Community conversation noticeably one-sided

POULSBO — When the Greater Poulsbo Chamber of Commerce opened its doors Wednesday night to a community conversation about the location of city hall, only one side entered the discussion. Of the 14 people in attendance at the discussion led by chamber executive director Stuart Leidner, two were undecided and the rest were clearly in favor of keeping city hall downtown. No one representing the 10th Avenue location was present.

POULSBO — When the Greater Poulsbo Chamber of Commerce opened its doors Wednesday night to a community conversation about the location of city hall, only one side entered the discussion.

Of the 14 people in attendance at the discussion led by chamber executive director Stuart Leidner, two were undecided and the rest were clearly in favor of keeping city hall downtown. No one representing the 10th Avenue location was present.

“Government is the dot that connects all the dots for a community,” Bill Austin said. “If it leaves downtown, then downtown suffers big time.”

Although he had served on the committee working on the 10th Avenue city hall proposal, Austin said he quit because he didn’t believe it was the right choice.

“I’m one of the ones who helped stop this thing, and I believe city hall should stay downtown,” Austin said, as he was joined by other members of the Committee to Build City Hall Downtown.

For Denise Bauman, wife of city Public Works Director Jeff Bauman, the city hall location is just part of the larger question of the city’s future for the next 20 years.

“I don’t know what it will be like, if it will be Little Norway,” Bauman said.

Already, the city is more than its downtown core with the Olhava development and other rapidly growing areas across the city, so citizens’ views of the Poulsbo’s future will have defined impact on what it does now, Bauman said.

“I don’t believe 10th is the center of city, because we have Olhava,” Poulsbo Place resident Dolores Lynch said. “I don’t feel like 10th is the center of the future of Poulsbo.”

Austin said that if famed American illustrator Norman Rockwell were asked to paint a city’s downtown, city hall would always be a part of it.

“That’s what I see,” Austin said. “I believe we could have a city hall next to Martha & Mary, and it would once again be an icon.”

However, Poulsbo resident Ben Kirkendall, who was undecided about where city hall should be located, said Poulsbo’s downtown is different from other cities. “As a citizen who lives on the edge of downtown, I do little business at city hall,” Kirkendall said.

Most of the downtown businesses are targeted at the tourist market, and there isn’t much for city residents in terms of basic services like medical facilities, grocery stores or car repair shops in the downtown area, he said.

“The people I see downtown, they’re not Poulsbo people,” Kirkendall said.

Margene Smaaladen, an advocate for keeping city hall on Jensen, said the downtown businesses rely on city employees and people doing business at city hall to help keep them alive.

“That’s what gets shops through the winter,” Smaaladen said. “If city hall’s not downtown, there’s no reason for them to come downtown.”

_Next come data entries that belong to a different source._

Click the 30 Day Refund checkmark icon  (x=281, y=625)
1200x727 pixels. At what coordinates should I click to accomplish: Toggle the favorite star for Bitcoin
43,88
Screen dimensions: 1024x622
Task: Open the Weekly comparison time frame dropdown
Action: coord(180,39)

Twenty years from now, the city’s population could be four times what it is now, and Kirkendall said he’s not sure if he wants that additional 15,000-30,000 people coming downtown.

If city hall moves out of that district and a developer purchases the site, it would probably be made into condos or other commercial development, resulting in more people and less parking downtown, Lynch countered.

Austin agreed parking is one of the most serious issues facing the city.

“If we should build on 10th, the existing city hall should be converted into all parking,” he said.

If city hall stays downtown, then the traffic probably won’t get any worse than it already is and the city could serve as a catalyst in resolving the area’s parking issues, Austin said.